— Exercise goal —
Update the stretch from the start of the records through the line containing "Click the green refresh" by replacing "field" with "box", leaving everything else unchanged.
====
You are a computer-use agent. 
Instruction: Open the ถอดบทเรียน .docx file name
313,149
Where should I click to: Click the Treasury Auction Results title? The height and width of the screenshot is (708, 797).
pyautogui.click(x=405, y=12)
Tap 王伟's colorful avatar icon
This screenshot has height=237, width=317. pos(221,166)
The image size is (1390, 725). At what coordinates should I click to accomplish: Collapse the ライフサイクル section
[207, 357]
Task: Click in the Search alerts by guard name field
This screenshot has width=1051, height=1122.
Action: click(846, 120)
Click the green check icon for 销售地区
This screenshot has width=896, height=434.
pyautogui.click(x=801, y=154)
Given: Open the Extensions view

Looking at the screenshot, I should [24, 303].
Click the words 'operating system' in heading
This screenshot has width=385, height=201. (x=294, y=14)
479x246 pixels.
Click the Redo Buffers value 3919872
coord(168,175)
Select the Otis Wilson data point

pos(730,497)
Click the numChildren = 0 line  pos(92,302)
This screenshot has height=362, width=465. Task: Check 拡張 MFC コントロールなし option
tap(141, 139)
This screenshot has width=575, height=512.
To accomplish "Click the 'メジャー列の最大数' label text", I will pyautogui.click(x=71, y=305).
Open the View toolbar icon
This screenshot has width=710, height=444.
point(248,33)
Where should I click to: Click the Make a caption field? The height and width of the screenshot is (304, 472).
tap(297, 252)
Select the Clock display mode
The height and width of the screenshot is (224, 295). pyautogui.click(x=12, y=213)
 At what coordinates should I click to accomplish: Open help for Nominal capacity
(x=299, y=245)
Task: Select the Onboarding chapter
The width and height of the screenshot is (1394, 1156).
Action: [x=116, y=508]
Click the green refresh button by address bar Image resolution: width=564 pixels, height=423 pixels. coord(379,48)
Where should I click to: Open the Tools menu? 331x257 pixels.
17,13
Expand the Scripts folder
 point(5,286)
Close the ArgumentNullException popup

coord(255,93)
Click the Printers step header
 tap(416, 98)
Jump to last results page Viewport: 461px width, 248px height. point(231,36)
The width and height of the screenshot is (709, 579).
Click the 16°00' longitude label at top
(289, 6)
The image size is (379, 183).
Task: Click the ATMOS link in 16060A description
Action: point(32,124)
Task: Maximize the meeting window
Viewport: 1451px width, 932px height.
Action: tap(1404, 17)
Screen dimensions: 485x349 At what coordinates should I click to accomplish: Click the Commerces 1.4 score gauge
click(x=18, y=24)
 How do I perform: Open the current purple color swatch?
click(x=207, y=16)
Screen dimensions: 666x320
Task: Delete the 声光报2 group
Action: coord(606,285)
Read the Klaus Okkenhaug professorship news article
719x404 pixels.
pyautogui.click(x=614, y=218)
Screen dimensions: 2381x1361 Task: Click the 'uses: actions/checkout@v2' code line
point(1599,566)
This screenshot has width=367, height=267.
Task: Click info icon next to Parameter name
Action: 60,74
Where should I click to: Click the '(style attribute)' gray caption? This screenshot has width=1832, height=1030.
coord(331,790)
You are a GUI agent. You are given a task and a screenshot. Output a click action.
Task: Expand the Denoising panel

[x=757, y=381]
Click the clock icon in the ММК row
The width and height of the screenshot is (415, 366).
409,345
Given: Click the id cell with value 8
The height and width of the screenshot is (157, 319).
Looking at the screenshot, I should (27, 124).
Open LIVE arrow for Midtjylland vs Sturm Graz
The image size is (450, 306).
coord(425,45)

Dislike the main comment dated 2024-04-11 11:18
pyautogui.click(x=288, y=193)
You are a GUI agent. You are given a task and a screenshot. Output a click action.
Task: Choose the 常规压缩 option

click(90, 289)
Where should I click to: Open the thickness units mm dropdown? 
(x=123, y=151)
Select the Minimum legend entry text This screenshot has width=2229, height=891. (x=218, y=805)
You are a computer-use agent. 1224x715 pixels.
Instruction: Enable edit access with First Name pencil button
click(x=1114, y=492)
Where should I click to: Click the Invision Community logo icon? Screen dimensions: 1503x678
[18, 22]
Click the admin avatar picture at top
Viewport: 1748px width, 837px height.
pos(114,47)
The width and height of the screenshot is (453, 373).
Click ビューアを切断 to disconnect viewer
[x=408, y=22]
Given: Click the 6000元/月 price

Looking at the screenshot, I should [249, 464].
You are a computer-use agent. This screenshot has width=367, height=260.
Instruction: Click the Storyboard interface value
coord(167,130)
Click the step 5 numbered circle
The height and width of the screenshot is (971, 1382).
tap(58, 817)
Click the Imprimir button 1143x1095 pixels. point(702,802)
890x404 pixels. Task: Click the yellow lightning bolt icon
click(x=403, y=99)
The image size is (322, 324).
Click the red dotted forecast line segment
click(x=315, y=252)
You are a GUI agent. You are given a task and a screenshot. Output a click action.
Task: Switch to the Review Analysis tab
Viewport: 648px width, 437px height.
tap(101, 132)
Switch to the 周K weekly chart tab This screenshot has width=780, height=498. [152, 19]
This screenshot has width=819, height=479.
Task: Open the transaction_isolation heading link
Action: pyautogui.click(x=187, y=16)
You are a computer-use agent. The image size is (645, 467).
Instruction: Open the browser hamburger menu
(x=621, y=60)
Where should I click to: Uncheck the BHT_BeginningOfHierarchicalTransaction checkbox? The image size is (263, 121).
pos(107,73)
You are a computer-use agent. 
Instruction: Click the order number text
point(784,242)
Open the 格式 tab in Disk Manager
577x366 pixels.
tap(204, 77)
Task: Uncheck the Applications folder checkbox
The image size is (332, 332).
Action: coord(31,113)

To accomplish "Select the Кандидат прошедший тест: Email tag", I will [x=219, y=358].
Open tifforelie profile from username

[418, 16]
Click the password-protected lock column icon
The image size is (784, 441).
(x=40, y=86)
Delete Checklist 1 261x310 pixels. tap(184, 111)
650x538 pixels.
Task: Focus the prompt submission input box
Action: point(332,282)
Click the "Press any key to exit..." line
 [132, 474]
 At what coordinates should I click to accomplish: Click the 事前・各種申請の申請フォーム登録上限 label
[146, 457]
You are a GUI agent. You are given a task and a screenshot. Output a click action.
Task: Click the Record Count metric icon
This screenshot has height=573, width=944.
====
— Solution to this task —
You are a computer-use agent. 
Instruction: Open the ถอดบทเรียน .docx file name
313,149
Where should I click to: Click the Treasury Auction Results title? The height and width of the screenshot is (708, 797).
pyautogui.click(x=405, y=12)
Tap 王伟's colorful avatar icon
This screenshot has height=237, width=317. pos(221,166)
The image size is (1390, 725). At what coordinates should I click to accomplish: Collapse the ライフサイクル section
[207, 357]
Task: Click in the Search alerts by guard name box
This screenshot has width=1051, height=1122.
Action: click(846, 120)
Click the green check icon for 销售地区
This screenshot has width=896, height=434.
pyautogui.click(x=801, y=154)
Given: Open the Extensions view

Looking at the screenshot, I should [24, 303].
Click the words 'operating system' in heading
This screenshot has width=385, height=201. (x=294, y=14)
479x246 pixels.
Click the Redo Buffers value 3919872
coord(168,175)
Select the Otis Wilson data point

pos(730,497)
Click the numChildren = 0 line  pos(92,302)
This screenshot has height=362, width=465. Task: Check 拡張 MFC コントロールなし option
tap(141, 139)
This screenshot has width=575, height=512.
To accomplish "Click the 'メジャー列の最大数' label text", I will pyautogui.click(x=71, y=305).
Open the View toolbar icon
This screenshot has width=710, height=444.
point(248,33)
Where should I click to: Click the Make a caption box? The height and width of the screenshot is (304, 472).
tap(297, 252)
Select the Clock display mode
The height and width of the screenshot is (224, 295). pyautogui.click(x=12, y=213)
 At what coordinates should I click to accomplish: Open help for Nominal capacity
(x=299, y=245)
Task: Select the Onboarding chapter
The width and height of the screenshot is (1394, 1156).
Action: [x=116, y=508]
Click the green refresh button by address bar Image resolution: width=564 pixels, height=423 pixels. coord(379,48)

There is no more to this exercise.